### Required work
Since pictures are not part of the copy, please output only the lines from the one with "869x496 pixels. Task: Click" through the end of the data below, exactly as written.

(Items from a dataset)
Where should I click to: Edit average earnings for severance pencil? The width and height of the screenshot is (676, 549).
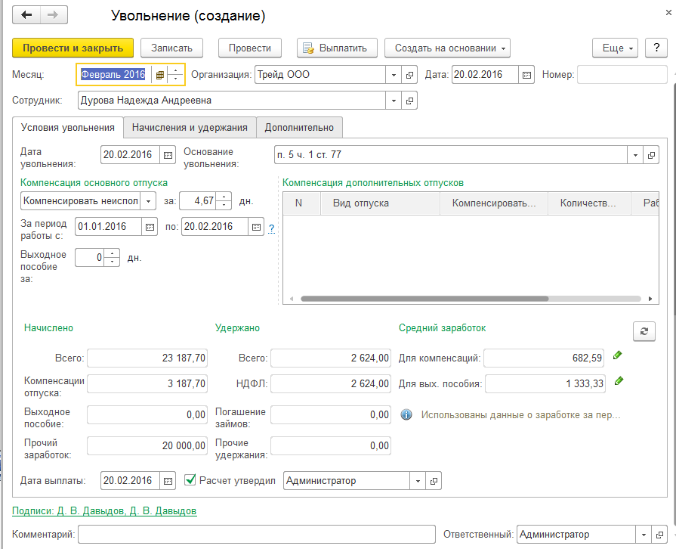(619, 381)
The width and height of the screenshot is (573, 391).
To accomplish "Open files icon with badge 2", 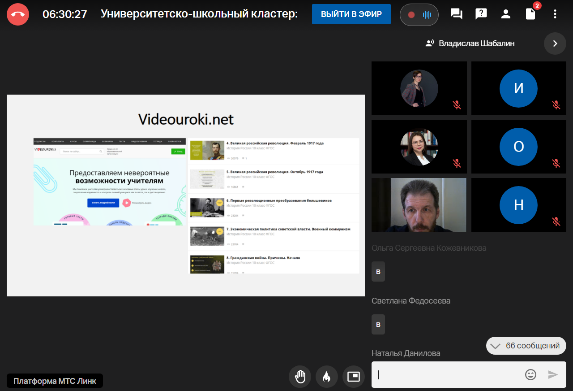I will point(530,14).
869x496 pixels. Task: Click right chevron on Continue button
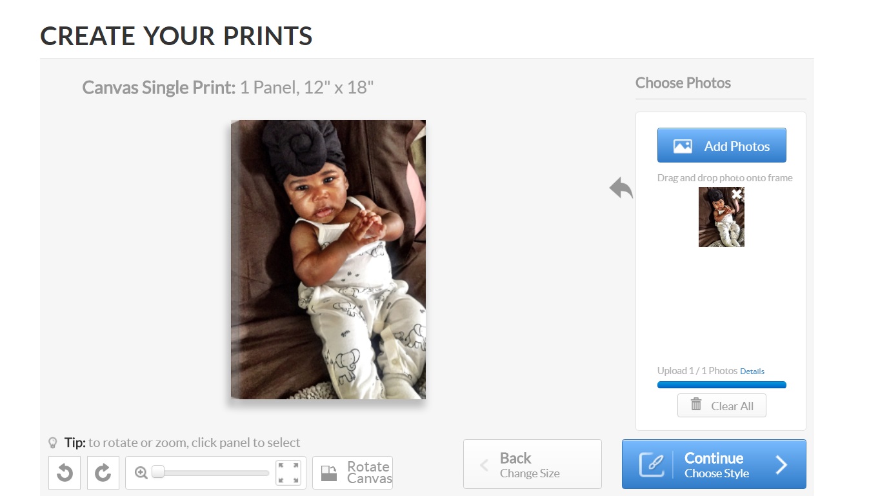pos(781,464)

### Task result
869x496 pixels. Task: Click right chevron on Continue button
pos(781,464)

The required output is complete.